Ayla could hardly look at Reuben as she spoke the age-old words. Still, out of the corner of her eye, she saw the smoldering, devilish look he gave her from below, a look that made her think that maybe for him, just maybe, there was nothing platonic about this part of the oath. He gently pressed her hands. Oh, dear Lord…
“I do,” he said, and Ayla thought she might faint from his voice alone.
Dear Lord, could it be…?
“Do you swear,” she continued a little unsteadily, feeling Burchard's gaze drilling into the back of her head, “to love what I love, and hate what I hate?”
“I do.”
“Do you swear that your sword arm will always be at my disposal?”
Reuben winked. “That, and all the rest of me.”
Ayla turned puce. That was definitely not the conventional answer for the question, but she would have to be lying if she said she didn't like to hear it very much. Breathless, she continued, “Then I accept you as my vassal. From this day forth, I am your liege lord, and I bestow unto you, as is my right as overlord in the absence of other heirs, the lands and titles of Sir Isenbard von Riffgarten, my loyal vassal who has passed away.”

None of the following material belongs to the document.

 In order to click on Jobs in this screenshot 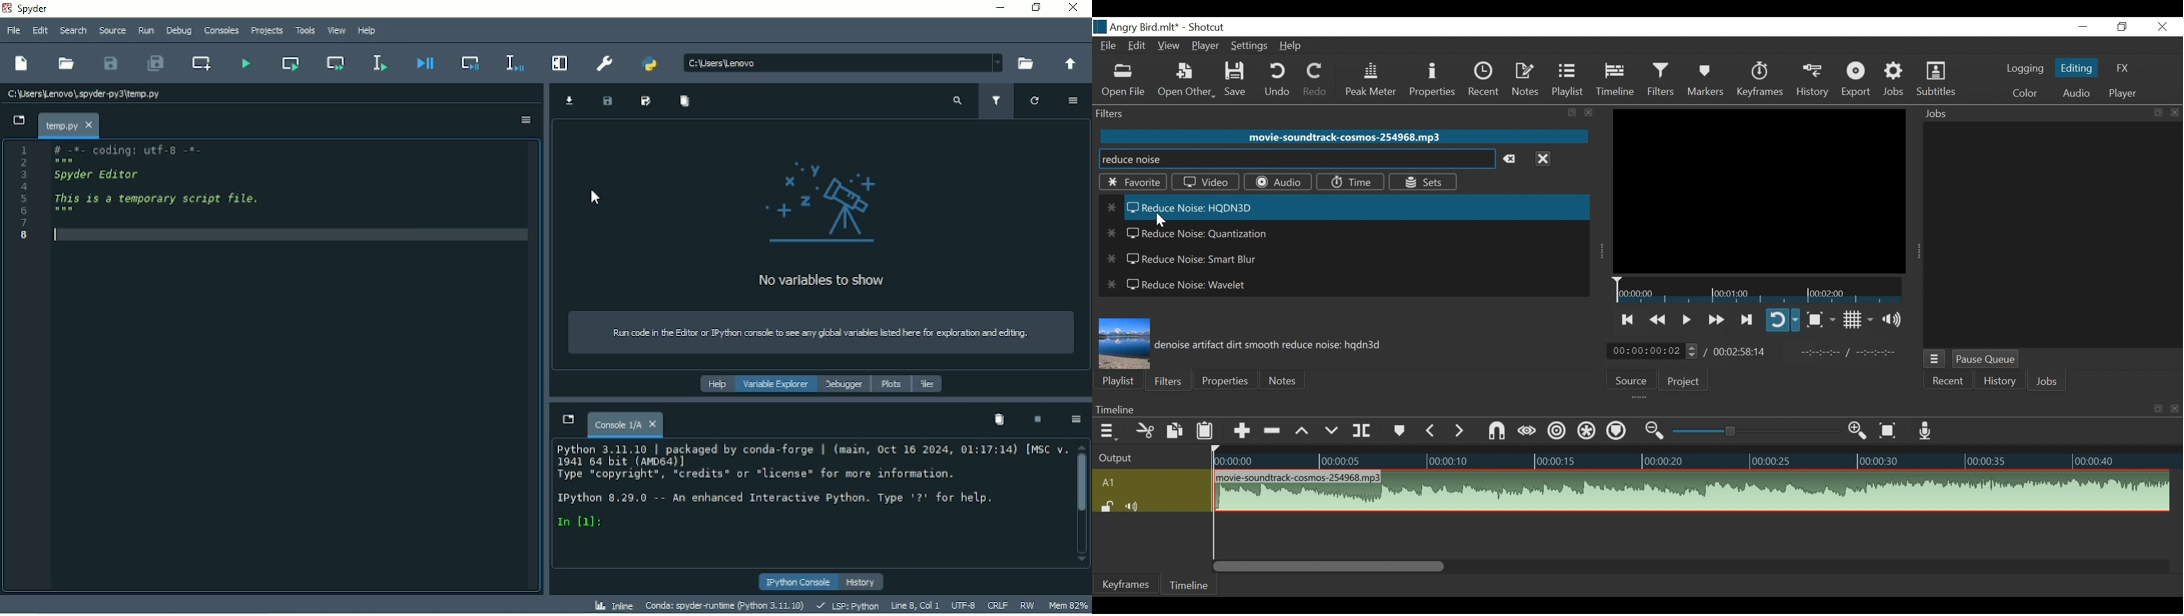, I will do `click(2032, 114)`.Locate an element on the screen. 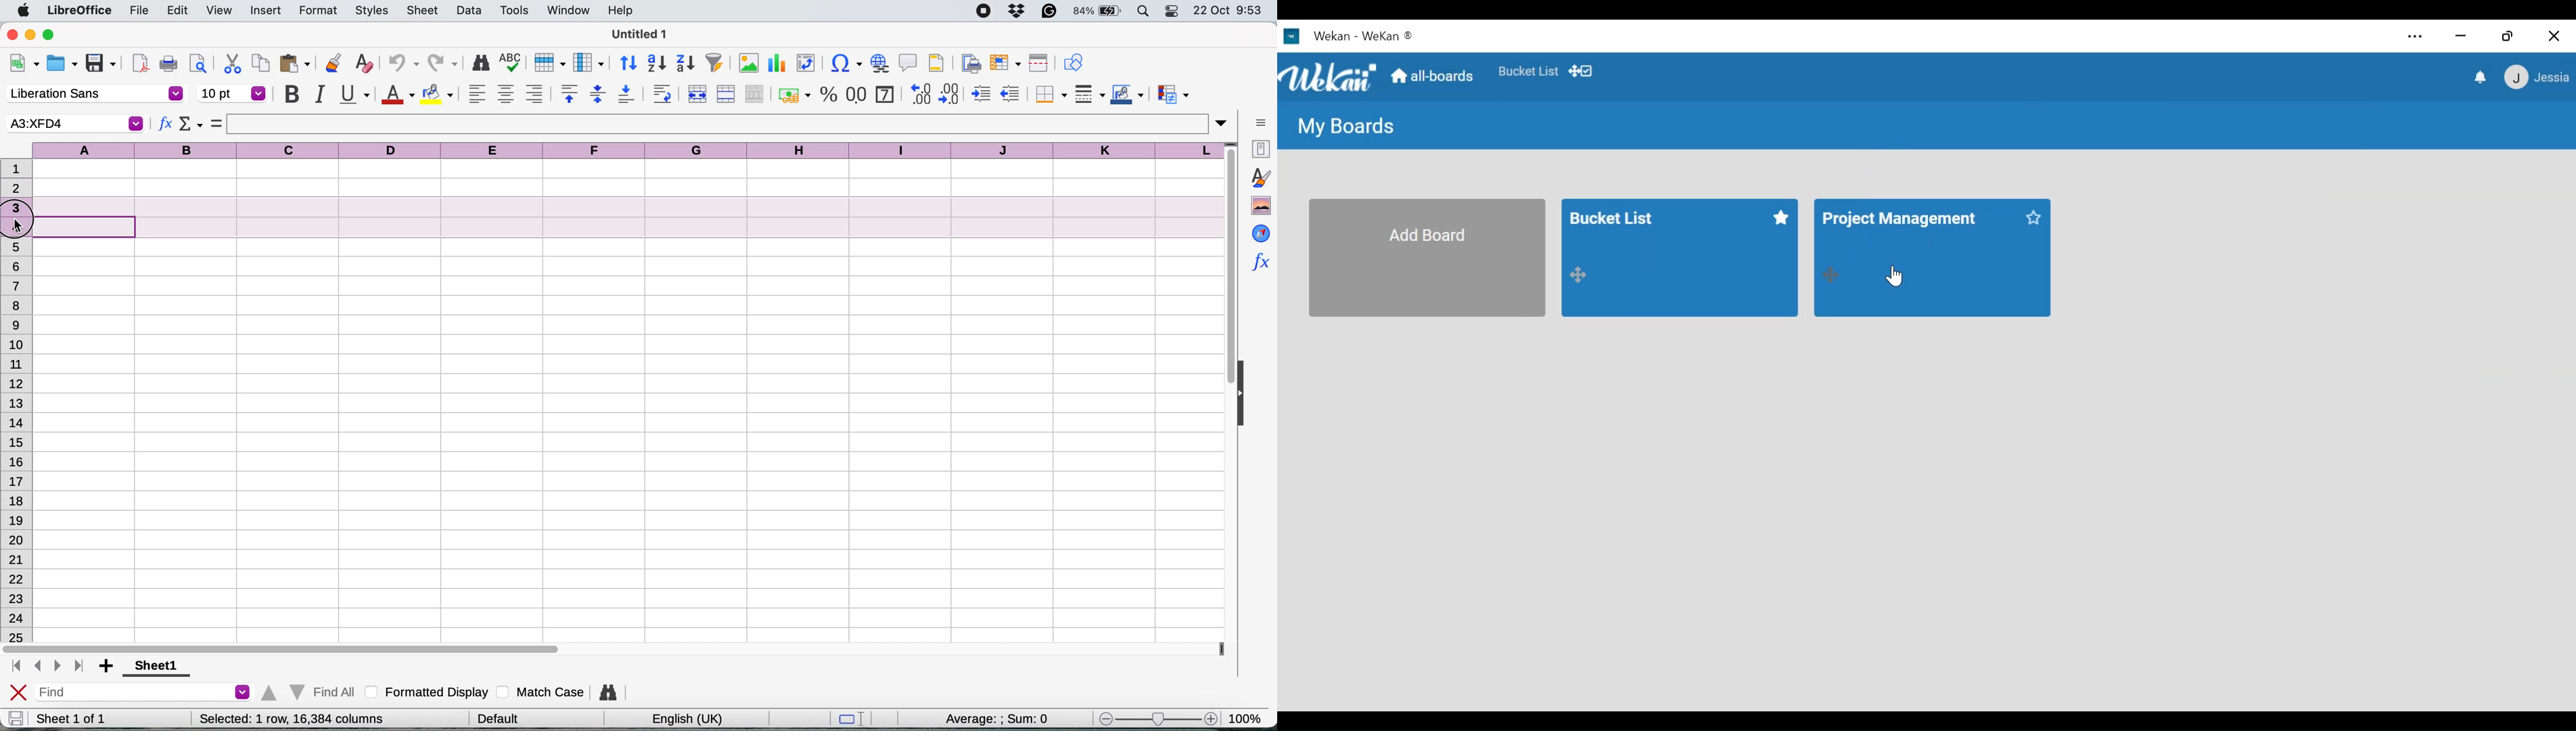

Letting go of his hands, Ayla picked up a symbolic bowl of earth with a little twig from an apple-tree planted in the middle and handed it to Reuben, who took it with great care.
“I am entrusting my land and my people to you, Sir Reuben,” she said, fixing him with her eyes, her heart beating fast. “Earth and life both are under your care, now. I pray that you shall prove yourself worthy of my trust.”
Reuben took the bowl reverently and bowed
his head. When he looked up again, there was that devilish look in his gray eyes again that made Ayla’s bones feel weak.
“I will prove myself worthy, Milady. That I swear by the honor I do not have.”
A few people in the crowd threw confused glances at each other. Surely they had heard incorrectly?
Ayla stepped on Reuben's foot.
“Shut up,” she hissed so low she hoped nobody else could hear. “This is supposed to go smoothly! None of your nonsense here, understood?”
“How could I disobey you?” he whispered back. “I'm sworn to obey you, now. I have to do everything you tell me.”
Ayla's throat went dry. The way he said that…
“So?” He grinned the most lascivious of lascivious grins. “What should I do for you?”
“Rise, Sir Reuben,” she commanded.
He stood up. His smoldering gaze didn't leave her face. “Erect enough for you?” he asked in a very low voice when he was completely upright.
Ayla frowned. “Err…yes?”
He shook his head, smirking. “You don't even get my jokes. We'll have to work on that.”
From the way Burchard had appeared beside her with a face as red as bloody beef and a bristling mustache, Ayla gathered that he, at least, had gotten Reuben's joke.
“That concludes the ceremony,” she said hurriedly, stepping in between Reuben and Burchard. “My people, are you pleased with my choice?”
There was a moment of silence - then an explosion of sound hit. Innumerable shouts of “Yay,” “Hooray,” and “Long live Lady Ayla!' went up in the crowd. Almost all of the gathered people were staring at Reuben's massive figure, at the meat cleaver of a sword at his hip, with a sort of desperate hope. Ayla felt almost as though she could read their minds, because she had been thinking similar thought often enough lately: “If he cannot save us, nobody can.”
*~*~**~*~*
“…and Falkenstein's men have not moved for an attack so far. It seems they have reverted to their original intention of starving us,” the scout ended his report. Ayla slumped back in her chair.
“Which will work just fine if no miracle comes along and saves us,” she muttered. “In a few weeks, we’ll be dead.”